5. CAMINHO PARA O ALCANCE DO INTERESSE COLETIVO
Como dito, trata-se de uma hipótese de sobreposição do direito e interesse coletivo sobre o interesse individual, pois a omissão quanto à imunização, especialmente de crianças, não afeta somente a órbita individual. Afinal, para que a vacina de fato gere seus efeitos, é necessário que em uma primeira etapa ocorra a adesão do indivíduo, e só posteriormente, como consequência, o resultado pode ser a proteção da comunidade, a chamada “imunidade de rebanho”.
Malgrado esses sejam os objetivos, os efeitos positivos não são tão facilmente atingidos, pois necessitam da adesão social, o que acontece apenas de duas formas: por meio do voluntarismo individual ou por meio do dirigismo estatal. No primeiro caso, nem sempre há de se contar com o voluntarismo, afinal como visto, o livre-arbítrio possibilita movimentos contrários.
É, nesse sentido, o dirigismo estatal em último caso que gera maiores efeitos, o que não significa também ser incontestável. A exemplo, recentemente, o Supremo Tribunal Federal rejeitou por unanimidade recurso que pretendia desobrigar a vacinação em crianças. Em sua negativa, o Supremo Tribunal firmou seu posicionamento no dever e legitimidade do Estado, diante de tamanha exceção, de exigir que a população seja vacinada compulsoriamente, sustentando o interesse coletivo da saúde.

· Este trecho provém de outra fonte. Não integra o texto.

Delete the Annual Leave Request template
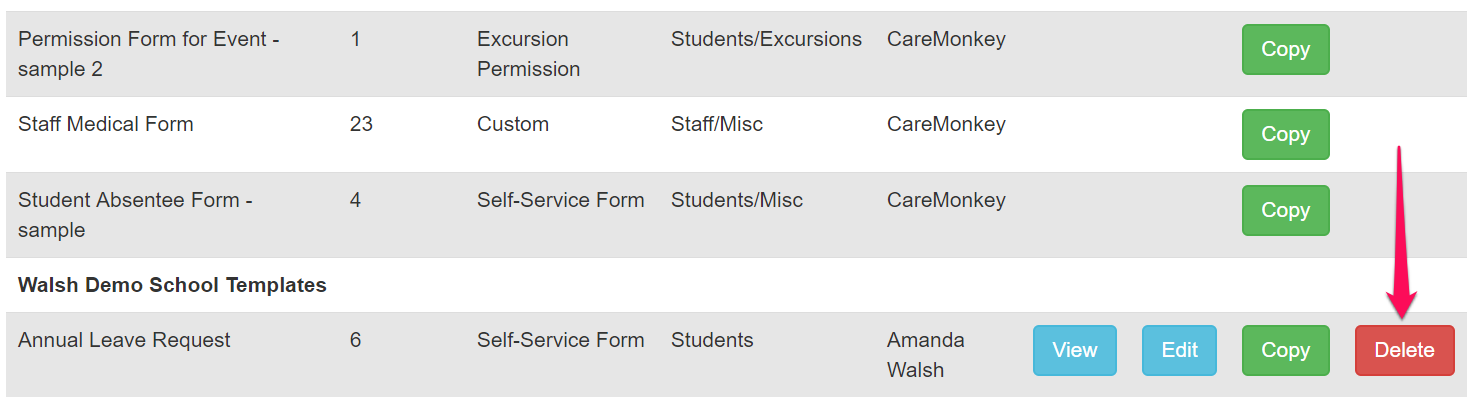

Ressalva-se que essa obrigatoriedade quanto às vacinas não podem ocorrer de qualquer maneira, com abuso de violência física ou outras medidas extravagantes e repressivas, como as que ocorreram para desencadear a Revolta da Vacina. Contemporaneamente, o direito se baseia na supremacia constitucional junto aos seus valores e princípios moldados a assegurar a dignidade humana.
Ocorre que todos os direitos fundamentais ligados à autonomia do indivíduo são condicionados à sua existência (direito à vida). Dessa forma, “a interpretação que se faz é que as normas de regência buscam garantir a saúde do indivíduo e, por consequência, de toda a população, sendo, portanto, algo acima da escolha pessoal, por envolver a diminuição da exposição ao risco e ao contágio de determinadas doenças e ainda evitar o reaparecimento de doenças consideradas erradicadas”, o que torna impossível a harmonização desses interesses, devendo o judiciário fazer prevalecer a obrigatoriedade da vacinação, tanto do indivíduo, quanto das crianças e dos adolescentes. (SCAFF, 2020, p. 6).
6. CONCLUSÃO
Infere-se, portanto, a possibilidade de obrigatoriedade da vacina no ordenamento jurídico brasileiro. Atualmente, para tanto, o estado aplica seu “poder de polícia” por meio de multas e demais medidas conscientizadoras, sendo, por exemplo, a vacinação requisito para viagens ou mesmo para segurança do trabalho, havendo, ainda, nesse último caso, a possibilidade até mesmo de demissão por justa causa (CLT, art. 158). Trata-se, porém, de uma situação que ainda emerge discussões de grandes complexidades. Espera-se, sobretudo, que o Brasil relembre do desenrolar da história, para que não recaia sobre os mesmos erros.